_Artigo_
Domingo, 3 de maio de 2015 - 18h23
Montezuma Cruz
Em Porto Velho
A Tribuna, diário editado em Porto Velho, fez parte da seleta lista de jornais tidos como “contestadores” pelo regime militar. Assessorias de segurança em atividade na Amazônia, entre as quais a da Companhia Vale do Rio Doce, distribuíam aos governos, ao Incra e à polícia relatórios do Serviço Nacional de Informações (SNI), recomendando a empresas públicas e autarquias não anunciarem naquele jornal e também na Folha de Londrina, A Notícia (Manaus), O Expresso e Resistência (ambos de Belém), Correio da Imprensa (Cuiabá), entre outros.
Mais de três décadas depois, entendi o que motivava o boicote econômico feito pela Coordenadoria Regional do Instituto Nacional de Colonização e Reforma Agrária (Incra) em Rondônia à Tribuna, em cujas páginas aquela autarquia publicava editais e comunicados a respeito dos seus projetos fundiários, de colonização e assentamento dirigido. Não gostavam da postura do jornal dirigido pelo jornalista e advogado Rochilmer Rocha.
A defesa da causa de posseiros e de colonos abandonados nos projetos do Incra, crianças vítimas de maus-tratos, abusos de autoridade, desvio de dinheiro público – não tanto quanto hoje – colocavam o jornal no rol de 58 incômodas publicações.
Rochilmer era filho do falecido empresário Joaquim Pereira da Rocha, em cujas terras, no antigo Seringal Machadinho, o geólogo Norman Campbell descobriu um veio de cassiterita (minério de estanho) no início da década de 1950. Dona Noêmia, esposa de seu Rocha foi professora de Almino Afonso, ex-ministro do Trabalho de João Belchior Marques Goulart e ex-vice-governador paulista.
Na pequena estante da sala do diretor Rochilmer Rocha, um exemplar desbotado do livro Psicologia das multidões era bem apropriado ao momento vivido pelo extinto Território Federal de Rondônia. Havia gente chegando de todos os quadrantes do País, o que o motivava para reflexões: como será isso aqui?

_Dados fornecidos_
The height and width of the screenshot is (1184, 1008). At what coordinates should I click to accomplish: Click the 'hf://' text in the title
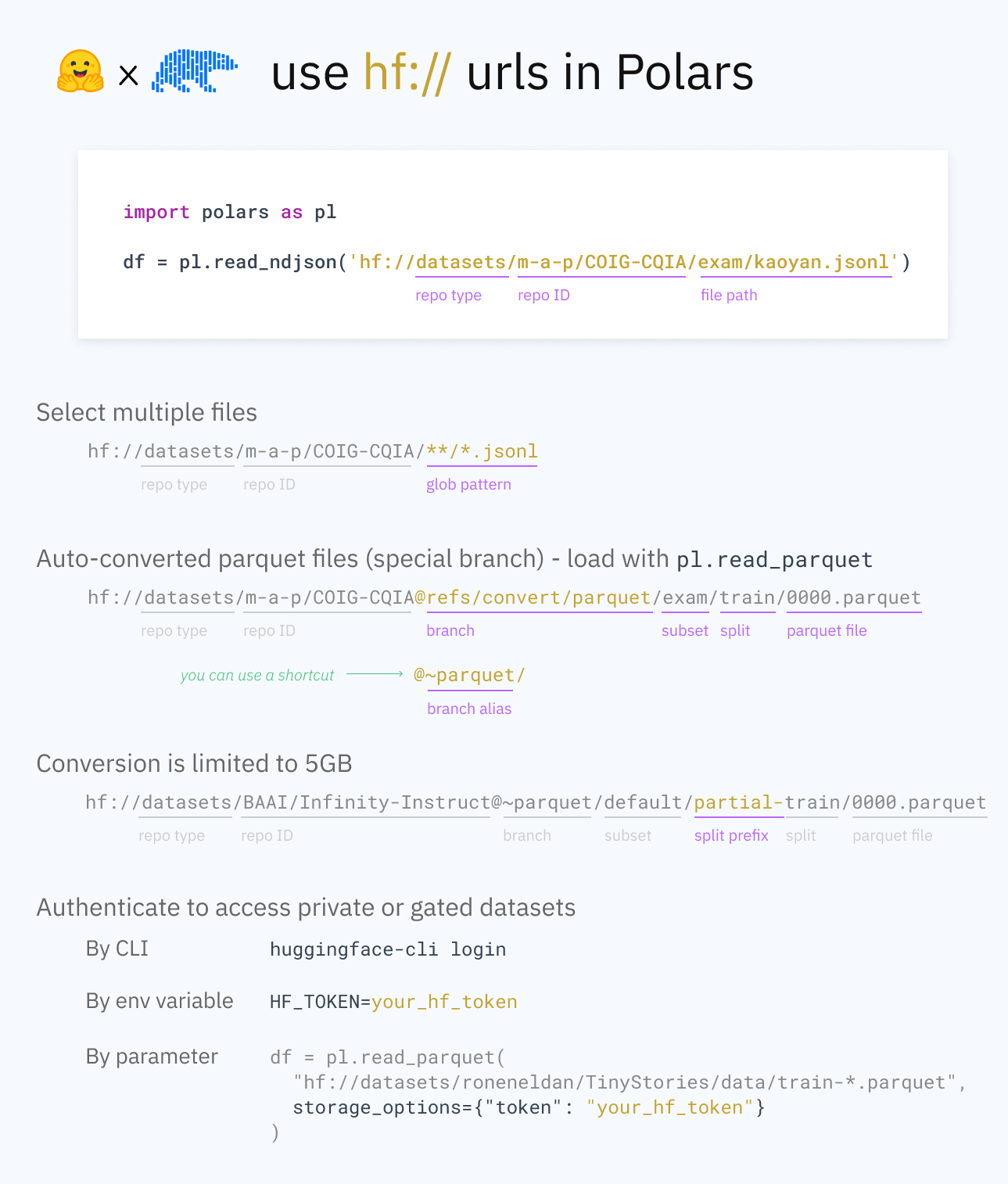point(407,73)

_Objetivo da tarefa_
Dê seguimento ao artigo sobre o jornal A Tribuna e o boicote do regime militar, começando logo após a última frase apresentada.

_Resultado da tarefa_
Para qual público estamos fazendo um jornal? “Era das Multidões”, a introdução à leitura desse livro de Gustavo Le Bon, respondia ao inquieto filho do pioneiro seu Rocha: “A voz das multidões tornou-se preponderante. Ela dita aos reis a sua maneira de proceder. Já não é nos conselhos dos príncipes, porém, na alma das turbas, que se preparam os destinos das nações”. Rondônia, a nossa nação, em pé.
As reportagens retratavam agruras dos assentados na região central do ex-território federal. O coordenador regional do Incra, Bernardo Martins Lindoso – irmão do ex-senador e governador do Amazonas, José Lindoso – telefonava bravo a Rochilmer. Em seguida suspendia o pagamento da publicação de editais de medição de lotes, licitações públicas e outros. Estabelecia-se a censura econômica.
Os títulos de primeira página de A Tribuna socavam autoridades contra a parede: Rolim de Moura, retrato do abandono no sul de Rondônia / Crianças espancadas no Instituto Belizário Pena. Numa edição inteiramente em preto e branco, sem as costumeiras tintas azul e vermelha, que enlutava 78 famílias de posseiros despejadas com violência em Cacoal, o editor Paulo Queiroz dava a manchete: Só resta medo na gleba que um dia foi Prosperidade.
Conheci dois coronéis governadores. Respondi a alguns inquéritos nas polícias federal e civil. Vi nascer e crescer um novo estado, a partir do despejo de milhões de dólares do Banco Mundial para viabilizar o Programa de Desenvolvimento Integrado do Noroeste Brasileiro (Polonoroeste), aquele até hoje acusado pelo desmatamento excessivo e por encurralar indígenas. Em Ariquemes vi o fungo vassoura-de-bruxa destruir cacaueiros, desesperando agricultores baianos.
Vi colonos “pendurados” com financiamento agrícola no Bradesco, Bamerindus e Banco do Brasil. Gerências acionavam judicialmente os coitados, tomando-lhes lotes e até máquinas, quase à força. Paralelamente, não havia saúde, nem assistência técnica aos migrantes que chegavam aqui quase sem eira, nem beira, nem ramo de figueira, via centro de triagem de Vilhena.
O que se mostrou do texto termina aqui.